Se observaron las actitudes y conductas parentales (parenting) a través de video-filmaciones de 30 familias cuyos hijos habían sido derivados a consulta por problemas de conducta. Se estimaron los coeficientes de generalizabilidad y el impacto que tenía variar el número de evaluadores. Se compararon dos diseños de medición: a) todos los observadores evaluaron a todas las familias (diseño “cruzado”), o bien b) un observador fue asignado a cada familia (diseño “en nido). El diseño cruzado mostró mejores coeficientes de generalizabilidad que el diseño en nido, lo cual implica que se verían artificialmente aumentadas las estimaciones si se aplican índices del modelo cruzado a un modelo en nido. Se necesitaron 3 y 4 evaluadores para alcanzar un coeficiente con un rango entre .70 o .80 para evaluar monitorización y disciplina, respectivamente. Un solo evaluador fue suficiente para lograr un rango similar de generalizabilidad para la categoría “involucramiento positivo” y dos para un nivel similar en el ítem resolución de problemas. Las estimaciones no fueron aceptables para el ítem estímulo de habilidades.

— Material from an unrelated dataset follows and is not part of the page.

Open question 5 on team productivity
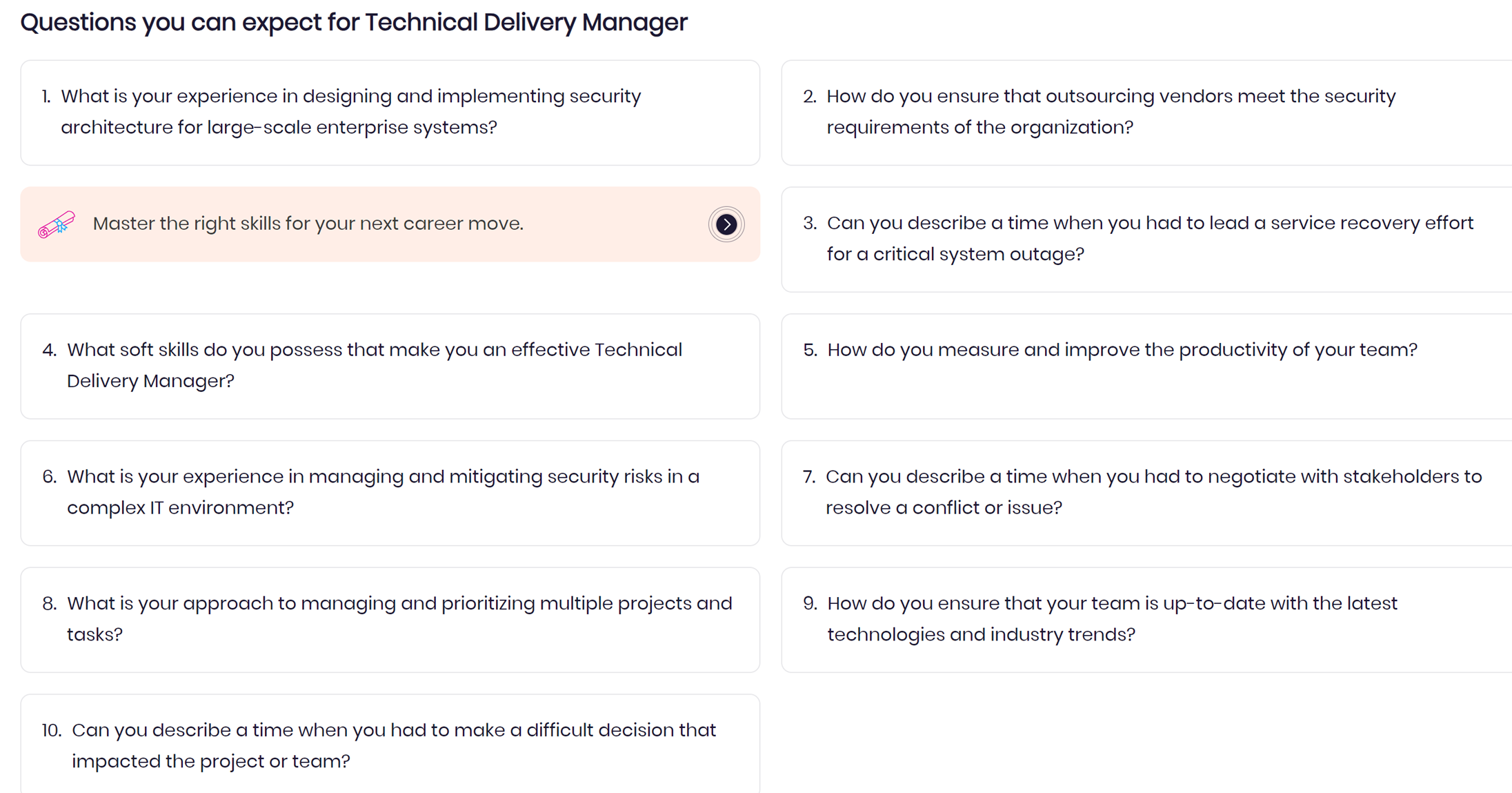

Das Erziehungsverhalten von 30 Familien, die aufgrund von Verhaltensproblemen der Kinder in Behandlung waren, wurde anhand von Videoaufnahmen beobachtet. Generalisierungskoeffizienten und der Einfluss unterschiedlicher Anzahl von Ratern wurden bestimmt. Zwei Messdesigns wurden verglichen: alle Rater beobachteten alle Familien (“crossed” design) und unterschiedliche Rater beobachteten unterschiedliche Familien (“nested” design). Das “crossed”-Design erbrachte höhere Generalisierungskoeffizienten als das “nested”-Design, was impliziert, dass Generalisierungseinschätzungen überhöht werden, wenn Kreuzbeurteilungsmodelle auf “genestete” Datenerhebungen angewandt werden. 3 und 4 Rater wären nötig, um eine Generalisierbarkeit zwischen .70 – .80 für Monitoring (Überwachen) beziehungsweise Maßregelung zu erhalten. Ein Rater war ausreichend für korrespondierende Einschätzungen bezüglich Positives Beteiligtsein und für eine Einschätzung zwischen .80 – .90 bezüglich Problemlösung. Einschätzungen bezüglich Fähig- bzw. Fertigkeitsanregungen waren nicht akzeptabel.

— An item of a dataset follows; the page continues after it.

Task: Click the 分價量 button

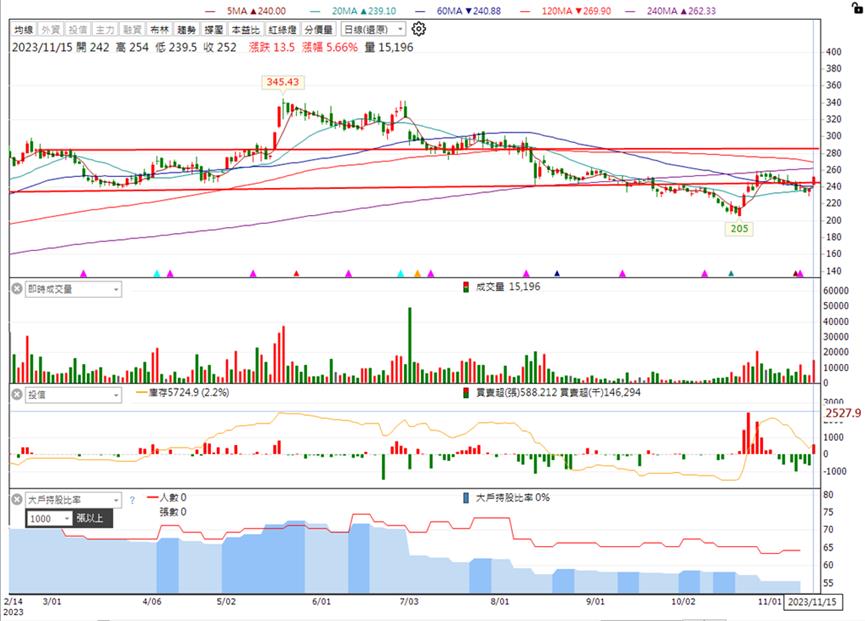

Il Parenting è stato osservato nelle interazioni videoregistrate in 30 famiglie che riferivano problemi della condotta del figlio. Sono stati valutati i coefficienti di generalizzabilità e l'impatto relativo al numero dei valutatori. Sono stati confrontati due disegni di ricerca. In uno tutti i valutatori hanno osservato tutte le famiglie (disegno di tipo “crossed”) ed nell'altro un valutatore diverso ha osservato ciascuna famiglia (disegno di tipo “nested”). Il disegno crossed ha fornito coefficienti di generalizzabilità più altri rispetto a quello nested: ciò implica stime di generalizzabilità gonfiate se un modello di valutazione crossed è usato per una raccolta di dati nested. Tre e quattro valutatori erano necessari per ottenere coefficienti di generalizzabilità in un range di .70–.80 rispettivamente per il monitoraggio e la disciplina. Un valutatore era sufficiente per una stima di .70–.80 del coinvolgimento positivo e per una stima di .80–.90 per il problem solving. Le valutazioni dell'incoraggiamento dell'abilità non erano accettabili.

Notes

1. It should be noted that the estimates of the variance components for the main effect of the father facet may be biased. The urGENOVA statistical program (Brennan, Citation2001b) was applied to estimate the G-study variance components for the crossed design, which is based on a completely random model. The pooling procedure was based on the sampling variance for the components estimated in each sub-sample of mothers, as described above. Because the father facet is considered to be a fixed facet, the present weighting procedure in pooling the components may have produced a biased variance component for the father facet. However, our research aim was not to assess the relative importance of the different sources of variation but to compare the generalizability coefficients derived from different D-study designs. D-study estimations assumed the father facet to be fixed. However, the sampling status for the father facet does not affect the estimated generalizability coefficients.